Exercise requirements:
Starting at the first entry below, repeat all the data word for word and drop the pictures.

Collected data
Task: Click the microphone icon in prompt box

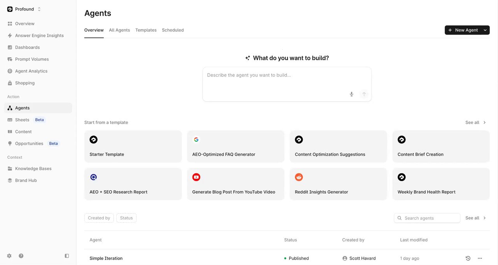Action: [351, 94]
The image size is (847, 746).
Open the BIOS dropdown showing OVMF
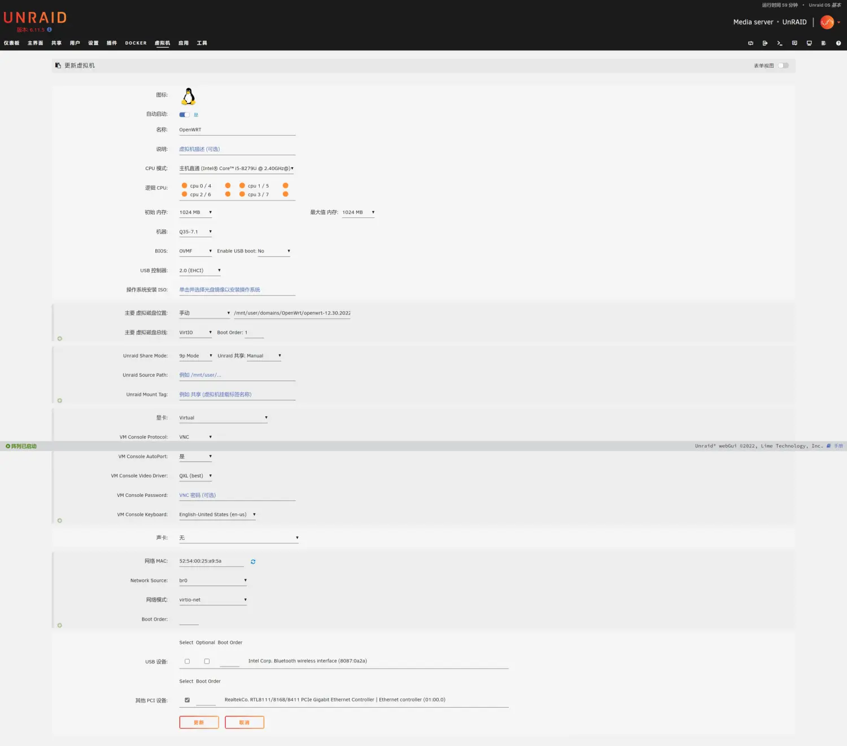click(x=195, y=251)
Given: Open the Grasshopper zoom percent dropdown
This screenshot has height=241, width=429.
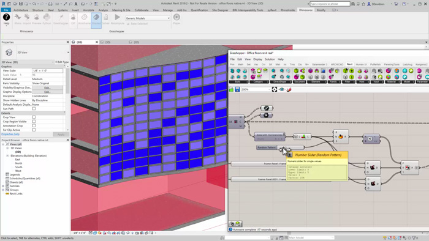Looking at the screenshot, I should tap(256, 89).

Task response:
Task: Click the microphone icon in prompt box

Action: [351, 94]
The image size is (847, 746).
Open the BIOS dropdown showing OVMF
click(x=195, y=251)
Given: Open the Grasshopper zoom percent dropdown
This screenshot has height=241, width=429.
Looking at the screenshot, I should tap(256, 89).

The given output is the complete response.